Resource Hub | Marker.io

2 min read Original article ↗

For sites with hundreds of pages, a redesign is a daunting task.

Let's break down how to think about this:

1. 80/20 rule

Chances are that the majority of your content out there is for SEO (or knowledge base). These pages don’t need major design work, they just need to pick up the new styles.

Focus your effort on the key marketing pages where the story needs to be told better with new design elements. Use the Pareto Principle: pick your 10 most important pages first. Force yourself to clarify the story there.

Then, expand to the top 20% of pages, making sure they fit into the hierarchy you established with the initial 10.

2. Instill hierarchy

I've seen a lot of sites with thousands of pages and all of them are at the "root level" (domain.com/really-unique-page-goes-here).
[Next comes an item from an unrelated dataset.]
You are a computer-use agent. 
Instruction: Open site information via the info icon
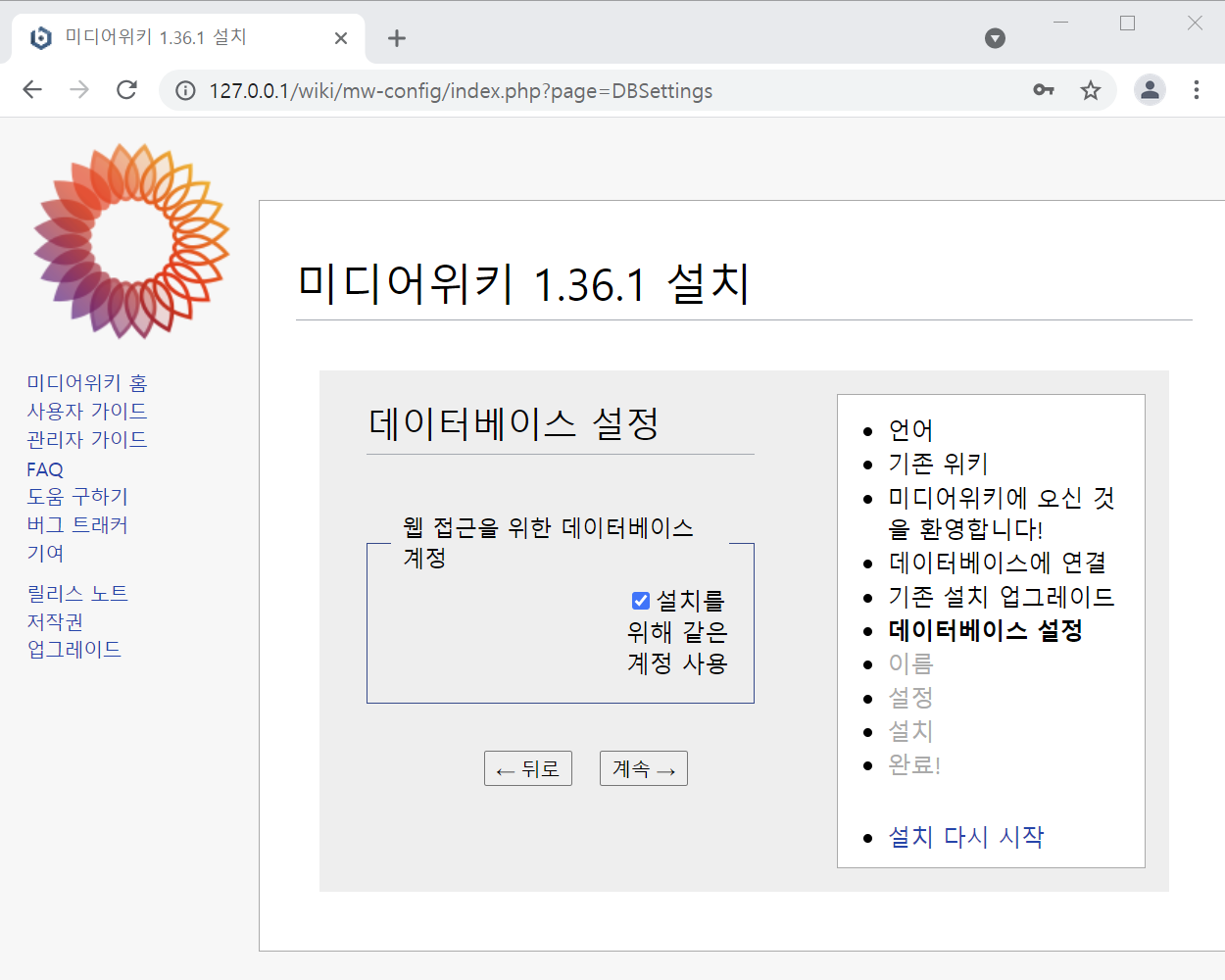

When going through this exercise, make sure you place pages underneath the page they belong to.

Without hierarchy, you simply have an alphabetical list of pages in your CMS and it becomes hard to keep it clean over time.

3. Batch the 80%

For the perfectionists out there, this is the hardest. We've defined the 20% of pages that need manual labor. Don't fall into the temptation of perfection for the remaining 80%.

Chances are high that they are simply walls of content and the newly built website will apply updated styles to them and they will look fine.

Yes, someone should do a quick glance over them to make sure nothing atrocious has happened during the migration, however, don't spend an inordinate amount of time here.